Comedians are one of the best forms of entertainment in today’s world, an escape from the realities of every day. Even when they are addressing today’s issues, they’re doing it in a way that makes you laugh and makes it all feel less harsh.
There are so many comedians out there: the in-your-face stand-up or Punkie Johnson, the musical genius of Stephen Lynch, or the self-deprecating comedy of John Mulaney.
Comedy has many flavors, and not all are suited for every audience. A joke can fall dismally flat at one gig and have them rolling in the aisles at another.
How do you know your comedy bit is effective?
Are you using your natural talents?
Some people are born with the ability to make others laugh with little effort, while others have to work harder at it.
Someone who has the comedic timing for a slapstick gig may not be as good as delivering dryer jokes.

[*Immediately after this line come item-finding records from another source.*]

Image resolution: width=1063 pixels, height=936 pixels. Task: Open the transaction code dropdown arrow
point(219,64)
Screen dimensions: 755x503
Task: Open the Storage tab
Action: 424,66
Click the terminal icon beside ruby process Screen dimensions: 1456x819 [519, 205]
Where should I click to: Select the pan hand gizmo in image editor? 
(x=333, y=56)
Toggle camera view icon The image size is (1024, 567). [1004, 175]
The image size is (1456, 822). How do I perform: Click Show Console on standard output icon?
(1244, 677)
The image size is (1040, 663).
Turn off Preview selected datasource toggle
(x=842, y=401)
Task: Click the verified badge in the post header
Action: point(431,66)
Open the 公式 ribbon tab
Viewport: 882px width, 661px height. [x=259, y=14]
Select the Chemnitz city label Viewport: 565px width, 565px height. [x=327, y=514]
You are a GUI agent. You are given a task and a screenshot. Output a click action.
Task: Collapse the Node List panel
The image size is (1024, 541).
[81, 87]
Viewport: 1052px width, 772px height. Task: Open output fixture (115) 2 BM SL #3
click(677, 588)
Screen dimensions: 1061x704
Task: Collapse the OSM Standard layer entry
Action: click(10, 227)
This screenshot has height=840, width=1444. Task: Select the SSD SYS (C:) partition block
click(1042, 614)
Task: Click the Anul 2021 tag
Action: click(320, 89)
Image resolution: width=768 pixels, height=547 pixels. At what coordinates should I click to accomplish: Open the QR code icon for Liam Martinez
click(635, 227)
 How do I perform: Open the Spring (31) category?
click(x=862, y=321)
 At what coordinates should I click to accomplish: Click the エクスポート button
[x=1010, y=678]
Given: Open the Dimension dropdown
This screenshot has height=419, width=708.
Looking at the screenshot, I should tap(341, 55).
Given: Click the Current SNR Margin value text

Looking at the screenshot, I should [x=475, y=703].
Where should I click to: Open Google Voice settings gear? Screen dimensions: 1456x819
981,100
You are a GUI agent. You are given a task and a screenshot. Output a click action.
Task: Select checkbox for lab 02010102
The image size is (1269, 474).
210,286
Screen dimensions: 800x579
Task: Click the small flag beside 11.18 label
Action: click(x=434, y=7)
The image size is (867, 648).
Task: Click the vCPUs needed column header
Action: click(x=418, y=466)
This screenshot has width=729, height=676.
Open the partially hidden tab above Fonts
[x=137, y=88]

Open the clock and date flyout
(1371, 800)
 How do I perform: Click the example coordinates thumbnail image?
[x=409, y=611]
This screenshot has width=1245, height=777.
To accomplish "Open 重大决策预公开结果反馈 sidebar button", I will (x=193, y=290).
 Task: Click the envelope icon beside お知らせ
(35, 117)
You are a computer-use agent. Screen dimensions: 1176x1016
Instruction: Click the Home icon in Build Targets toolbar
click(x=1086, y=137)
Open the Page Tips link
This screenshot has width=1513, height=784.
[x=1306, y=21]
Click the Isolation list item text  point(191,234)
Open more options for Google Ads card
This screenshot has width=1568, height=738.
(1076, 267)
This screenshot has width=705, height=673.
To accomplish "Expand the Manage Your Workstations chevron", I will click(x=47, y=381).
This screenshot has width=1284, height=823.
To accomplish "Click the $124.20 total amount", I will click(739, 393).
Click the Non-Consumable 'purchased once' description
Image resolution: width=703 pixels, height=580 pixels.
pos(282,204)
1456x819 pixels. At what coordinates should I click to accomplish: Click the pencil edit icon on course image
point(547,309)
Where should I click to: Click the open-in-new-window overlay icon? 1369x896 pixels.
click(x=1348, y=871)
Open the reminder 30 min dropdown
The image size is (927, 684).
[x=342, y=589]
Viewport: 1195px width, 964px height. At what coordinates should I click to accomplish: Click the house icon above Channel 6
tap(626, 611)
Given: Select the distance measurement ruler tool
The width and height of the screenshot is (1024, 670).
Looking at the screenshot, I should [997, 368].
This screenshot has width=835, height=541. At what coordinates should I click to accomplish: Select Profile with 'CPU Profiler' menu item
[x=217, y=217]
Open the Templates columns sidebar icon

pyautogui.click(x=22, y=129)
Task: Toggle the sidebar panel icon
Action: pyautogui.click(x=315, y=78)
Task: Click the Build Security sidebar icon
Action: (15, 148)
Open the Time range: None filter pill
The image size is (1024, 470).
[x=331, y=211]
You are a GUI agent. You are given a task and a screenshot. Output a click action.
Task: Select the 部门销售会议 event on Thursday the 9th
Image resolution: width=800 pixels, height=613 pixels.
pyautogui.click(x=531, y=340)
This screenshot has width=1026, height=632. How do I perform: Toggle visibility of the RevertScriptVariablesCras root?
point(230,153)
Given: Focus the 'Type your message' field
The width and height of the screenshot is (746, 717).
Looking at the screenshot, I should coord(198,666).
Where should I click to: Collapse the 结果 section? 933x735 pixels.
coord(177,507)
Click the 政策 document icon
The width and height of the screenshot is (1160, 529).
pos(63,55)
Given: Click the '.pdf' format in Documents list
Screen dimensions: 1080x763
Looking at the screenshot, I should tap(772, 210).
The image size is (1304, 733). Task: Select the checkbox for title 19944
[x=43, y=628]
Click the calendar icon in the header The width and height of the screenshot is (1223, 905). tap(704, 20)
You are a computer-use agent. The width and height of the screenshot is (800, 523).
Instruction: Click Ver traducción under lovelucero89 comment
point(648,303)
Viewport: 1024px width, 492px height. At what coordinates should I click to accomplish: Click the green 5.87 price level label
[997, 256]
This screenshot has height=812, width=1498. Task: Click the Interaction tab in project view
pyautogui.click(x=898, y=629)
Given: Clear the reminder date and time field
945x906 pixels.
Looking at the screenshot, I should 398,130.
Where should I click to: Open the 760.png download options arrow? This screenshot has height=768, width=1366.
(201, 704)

Don’t force yourself into a box you don’t belong in. Find out what you do that makes people laugh naturally, when you aren’t on stage, and lean into that type of humor.
You may be fortunate enough to find you can dabble in several types, but always keep an eye toward what comes to you with ease and capitalize on it.
An audience can spot forced humor from miles away and they will quickly lose interest.
Are you jiving well with the audience?
Again, this is about going with what’s natural. Don’t write jokes to cater to what you perceive an audience will be like. You could totally miss the mark and end up with a full set that’s not right for the people sitting in front of you.
Don’t be afraid to improvise some bits if you find you’ve got a crew in front of you that’s eager to participate and enhance your set.
Adjusting as such is a skill that’s honed over time, but the more times you do it the easier it’ll get.
Does the flow make sense?
Jumping around from joke to joke can put a serious damper on the act. A good bit will tell a story and flow well, oftentimes with later-set jokes calling back to words spoken earlier.
Write everything down and take a hard look at its structure. Note when things feel off or like filler.
Are they laughing?
It may seem obvious, but laughter is the best indicator of a good bit that is often overlooked. Sometimes comedians are so focused on powering through their jokes they don’t stop to notice what is and is not being taken well by the audience.
Build some time into your set early on to gauge the laughter in the room. Is it genuine? Is it abundant, or scarce? Have you hit upon a specific topic that drew nothing but crickets, or did you mention something that elected raucous laughter?
Once you determine their style of funny, you can adjust the remainder of your set accordingly if need be.